▶ _Activity_
No pictures go into the copy. Write out exactly the lines below from the one containing "Instruction: Tap the ブックマーク count row" through the one containing "Click the Thắng".

▶ _Available records_
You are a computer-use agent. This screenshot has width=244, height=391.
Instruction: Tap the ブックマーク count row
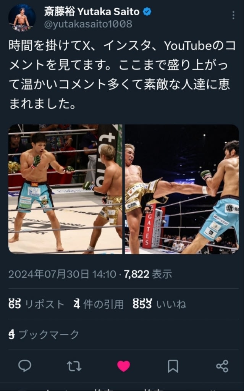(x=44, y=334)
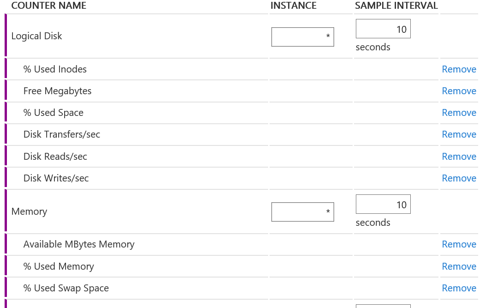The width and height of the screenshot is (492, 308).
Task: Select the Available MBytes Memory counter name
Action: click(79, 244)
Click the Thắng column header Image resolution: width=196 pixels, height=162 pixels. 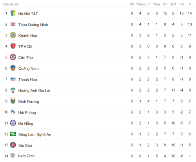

==

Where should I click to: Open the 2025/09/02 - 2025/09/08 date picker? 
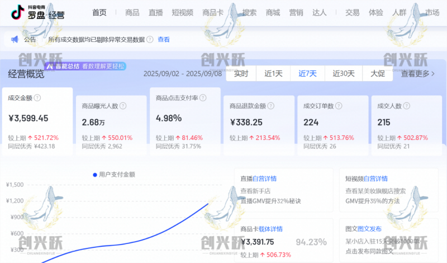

--

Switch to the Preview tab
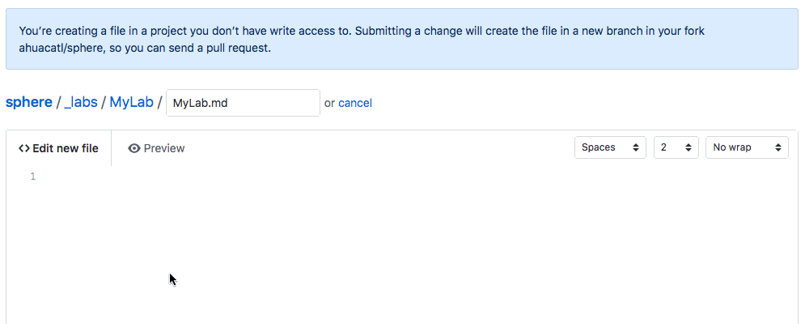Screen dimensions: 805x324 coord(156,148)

▶ _Your solution_
Instruction: Tap the ブックマーク count row
(x=44, y=334)
The width and height of the screenshot is (492, 308).
Task: Select the Available MBytes Memory counter name
Action: click(79, 244)
Click the Thắng column header Image resolution: width=196 pixels, height=162 pixels. 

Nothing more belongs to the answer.